Les conclusions de la Croix rouge relatives à la torture sont peu réjouissantes. Alors que le recours à ce type de pratique fait régulièrement débat dans l'opinion publique, l'organisation humanitaire a réalisé une enquête intitulée "Les voix de la guerre" dans des pays en conflit et dans les cinq pays membres du conseil de sécurité à l'ONU (plus la Suisse). Ce travail réalisé auprès de 17.000 personnes révèle des résultats alarmants.

Des citoyens de plus en plus favorables à la torture

La CRI a noté que si les deux tiers des personnes interrogées désapprouvent la torture en 1999, la part des sondés favorables à l'usage de cette pratique pour obtenir des renseignements "a beaucoup augmenté depuis 1999". En 2016, ils ne sont plus que 48% à la désapprouver contre 66% en 1999. Sur cette dernière année, les répondants étaient 28% à affirmer "qu'un combattant ennemi capturé pouvait subir des tortures pour obtenir des informations militaires importantes" contre 36% en 2016.  En parallèle, le pourcentage de réponses "Ne sait pas/Préfère ne pas répondre" a également connu une hausse importante passant de 6 à 16% entre les deux années.

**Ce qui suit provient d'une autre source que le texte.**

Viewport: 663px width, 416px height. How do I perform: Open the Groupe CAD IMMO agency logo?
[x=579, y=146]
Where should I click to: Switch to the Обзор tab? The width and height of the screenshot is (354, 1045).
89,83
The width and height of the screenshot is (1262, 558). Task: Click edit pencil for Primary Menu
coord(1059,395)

Evidemment, ces chiffres masquent des disparités selon les pays (voir graphique ci-dessous). Au Nigéria et en Israël, les répondants ont indiqué en majorité que les combattants ennemis capturés pouvaient subir des tortures pour obtenir des informations militaires importantes. Le record revient au Nigéria où 70% des sondés ont répondu de manière favorable à cette pratique. Aux Etats-Unis, ils étaient 46% à être favorables. Pour la France, les interrogés ont répondu à 71% qu'ils étaient défavorables contre 26% de favorables.

Interrogé par RFI, Frédéric Joly, porte-parole du CRI en France souligne que "depuis une vingtaine d'années, les opinions publiques considèrent que la torture peut être dans certains cas acceptable. Alors, évidemment, au regard du droit international humanitaire, c'est inacceptable".

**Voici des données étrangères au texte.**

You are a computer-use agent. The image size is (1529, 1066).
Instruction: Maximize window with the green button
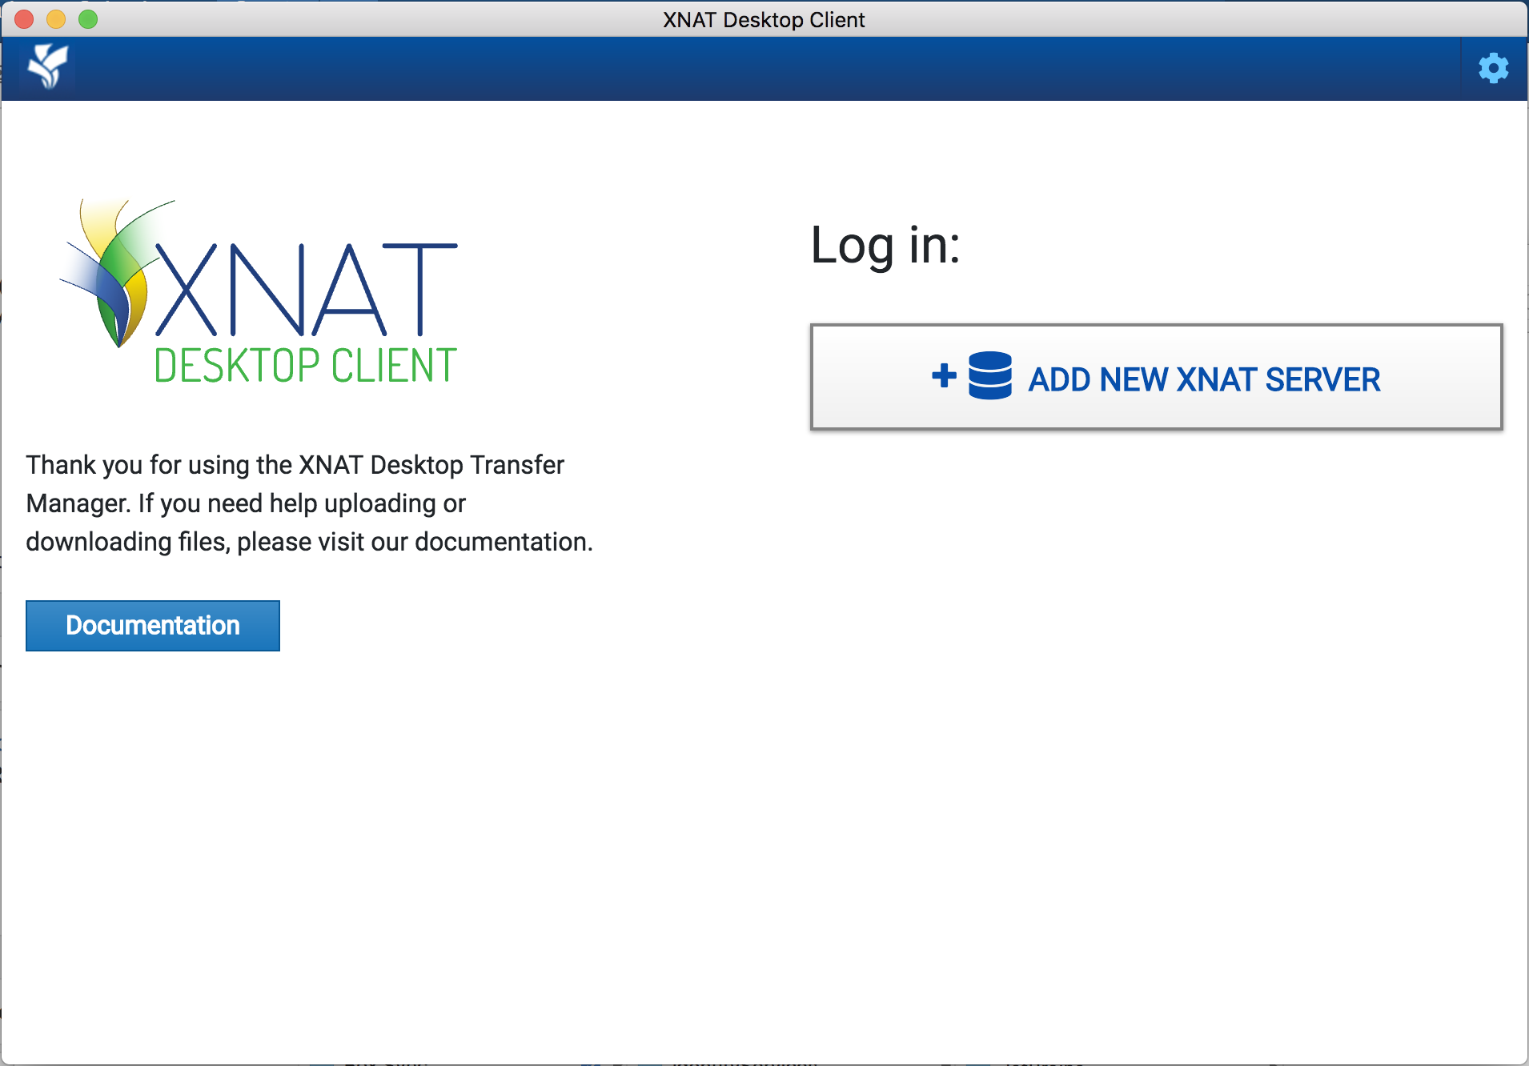[x=88, y=19]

Une torture souvent inefficace

Les auteurs de l'étude rappellent que la torture est interdite par la Convention des Nations-Unies contre la torture ratifiée par 159 pays. Pourtant, elle continue à faire largement débat dans l'opinion publique. Donald Trump a tenu à plusieurs reprises des propos ambigus sur le recours à la torture. De son côté, Marine Le Pen s'était exprimée sur la torture fin 2014 au moment de la publication d'un rapport du Sénat américain faisant état des pratiques de la CIA sur des suspects du terrorisme. L'élue avait déclaré :

"Il peut y avoir des cas, permettez-moi de vous dire, quand une bombe - tictac tictac tictac - doit exploser dans une heure ou deux et accessoirement peut faire 200 ou 300 victimes civiles, où il est utile de faire parler la personne". "Même sous la torture ?", relance le journaliste Jean-Jacques Bourdin. "Avec les moyens qu'on peut."

 Après cet entretien, elle avait proposé un démenti sur Twitter dénonçant une "interprétation malveillante" de ces propos.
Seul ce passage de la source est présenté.